Reaksi publik pun memuncak, bukan hanya karena percobaan penyelundupan, tapi fakta tragis bahwa seekor kucing dijadikan korban eksploitasi kriminal.
Penggunaan hewan sebagai alat penyelundupan bukan hal baru dalam dunia gelap narkoba, tapi insiden ini menunjukkan peningkatan dalam kreativitas kejam para pelaku. Binatang yang tidak memiliki pilihan, tidak mengerti apa yang terjadi, dijadikan alat transportasi oleh manusia yang hanya peduli pada uang.
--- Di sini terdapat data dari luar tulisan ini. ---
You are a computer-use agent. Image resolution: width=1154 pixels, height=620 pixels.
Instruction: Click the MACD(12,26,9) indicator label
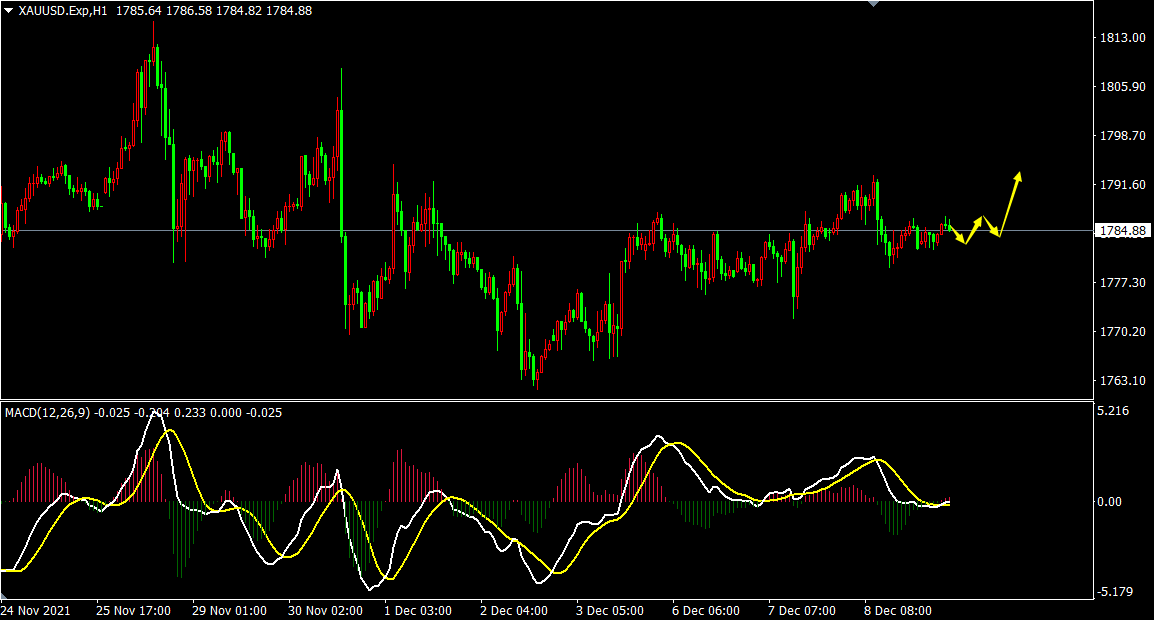click(x=45, y=412)
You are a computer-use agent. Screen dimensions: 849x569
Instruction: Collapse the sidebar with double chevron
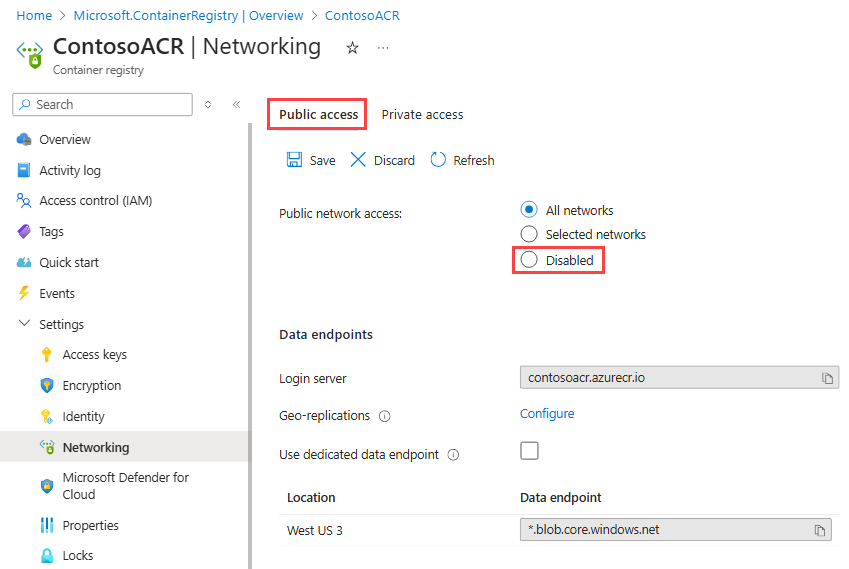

“Kami bukan hanya berurusan dengan narkoba, tapi kejahatan terhadap hewan. Ini bukan hanya melanggar hukum, tapi melanggar nurani,” ujar seorang petugas lokal yang ikut dalam investigasi.
Pakar perlindungan hewan menyuarakan keprihatinan mendalam atas insiden ini. Kucing yang dikenal cerdas dan jinak mudah dimanipulasi oleh manusia yang berniat jahat. Pengedar narkoba memanfaatkan naluri alami hewan tersebut untuk masuk ke wilayah yang seharusnya tak bisa ditembus.
“Ini bentuk kekerasan tersembunyi terhadap hewan. Kucing itu mungkin dipaksa, dilatih, atau dibiasakan mendekati penjara. Apa pun caranya, dia jelas dijadikan korban,” ujar seorang aktivis hak hewan.